Insane Spanish Cobras Nation
- Founded: 1970s
- Founding location: Chicago, Illinois, USA
- Territory: Chicago (North Side and West Side); Florida, Michigan, Ohio, Wisconsin
- Ethnicity: Latinos of Puerto Rican and Mexican descent; some Caucasian and African American/Afro-Latino
- Leader: Anibal "Tuffy C" Santiago
- Allies: Folk Nation gangs
- Rivals: Maniac Latin Disciples, People Nation gangs (including Latin Kings)

= Spanish Cobras =

Street gang from Humboldt Park, Chicago, USA

The Spanish Cobras is a primarily (but not exclusively) Latino street gang, present in multiple states throughout the Midwestern United States, with a strong presence on the north and west sides of Chicago, Illinois.

==History==
The Spanish Cobras were founded in the 1970s by former members of the Maniac Latin Disciples.

In 1989, leaders of the Spanish Cobras, the Maniac Latin Disciples, and the Two Sixers met to establish the Spanish Growth and Development (SGD), a structured organization, in an attempt to control the increasing number of shootings in Chicago.

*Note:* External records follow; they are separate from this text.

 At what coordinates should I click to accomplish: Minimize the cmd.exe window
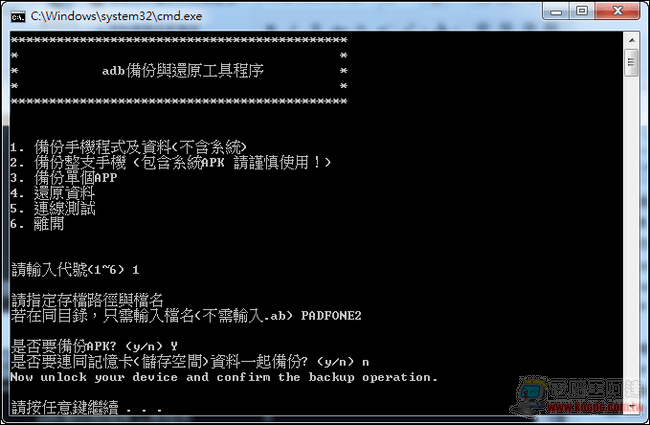click(556, 11)
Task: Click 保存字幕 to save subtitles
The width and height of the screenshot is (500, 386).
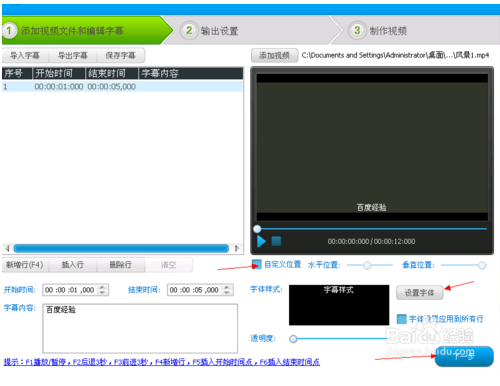Action: coord(121,55)
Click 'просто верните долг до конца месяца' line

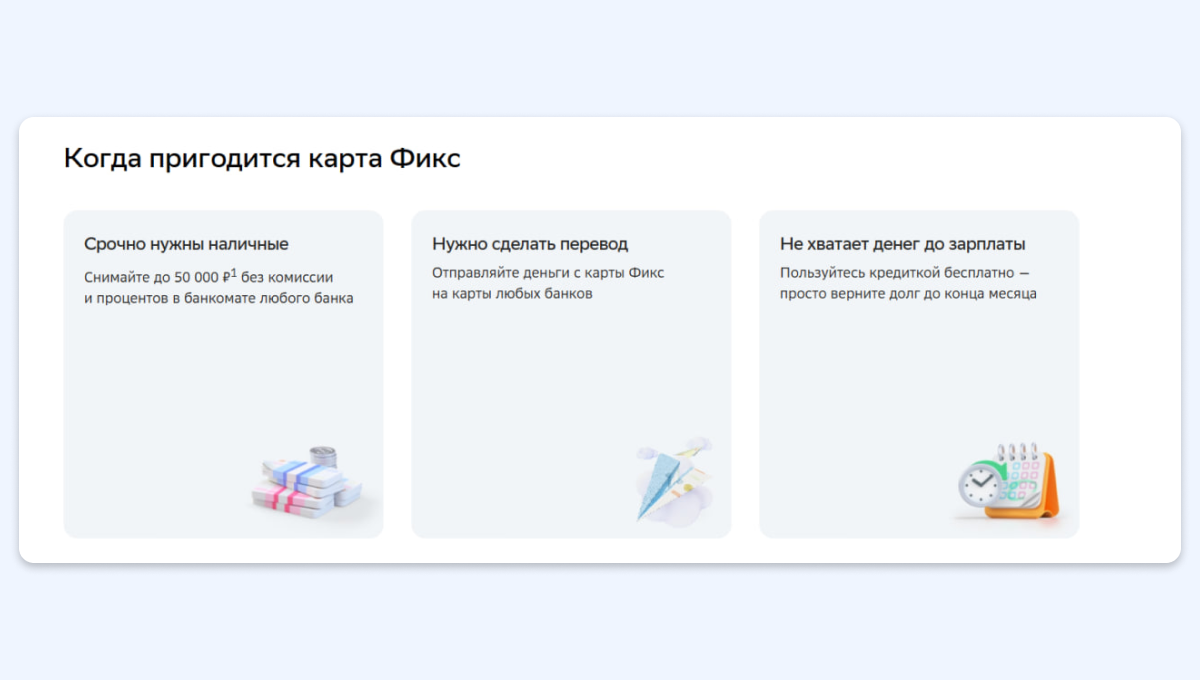tap(908, 294)
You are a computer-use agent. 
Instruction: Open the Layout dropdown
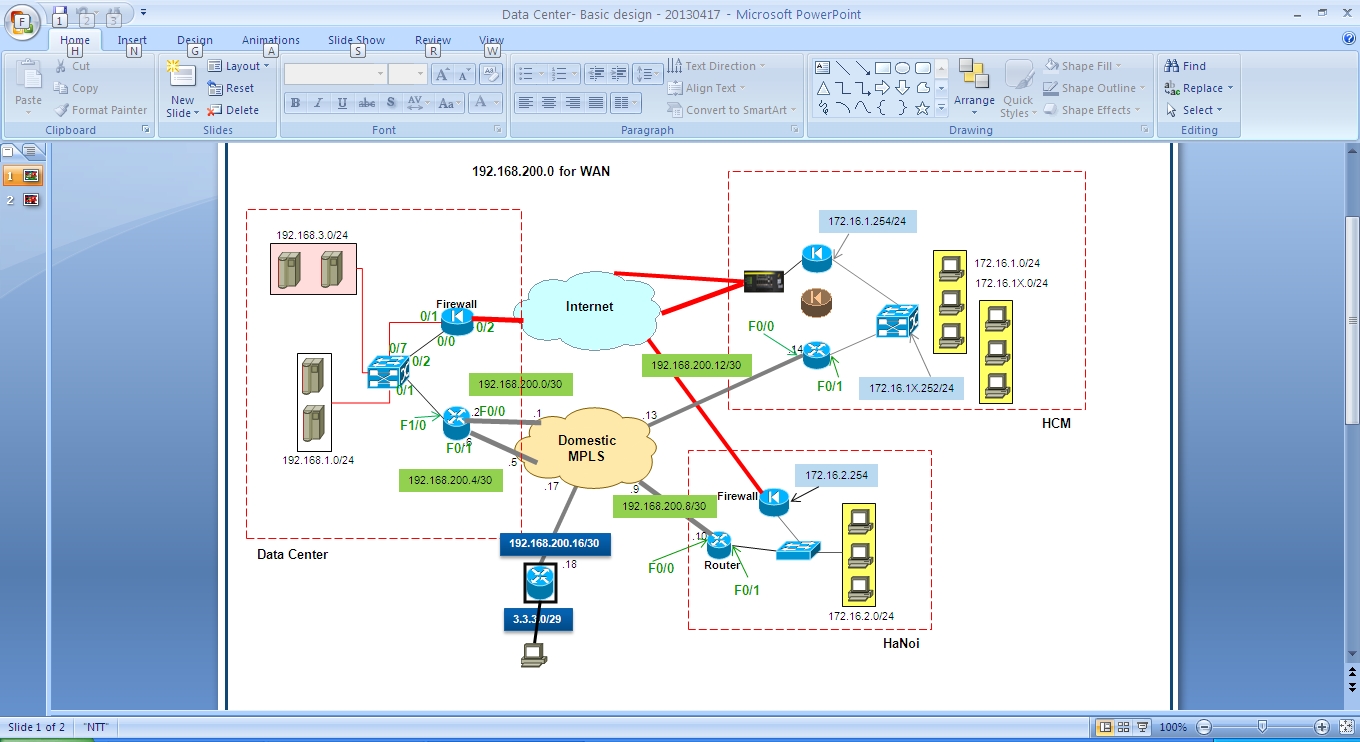click(240, 66)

Modeled after the Chicago Outfit, the SGD had a "strict set of rules [and] dispute-mediating mechanisms", though it failed to stop the violence and eventually collapsed.

In February 1996, the escalation of the Insane—Maniac war made headlines in the Chicago Tribune.

==Territory==
They are known to operate in parts of Illinois, as well as in Milwaukee, Racine and Kenosha in Wisconsin, and in Detroit. Law enforcement has also reported Spanish Cobras in Ohio, Connecticut, Orlando, Ft Myers and South Florida.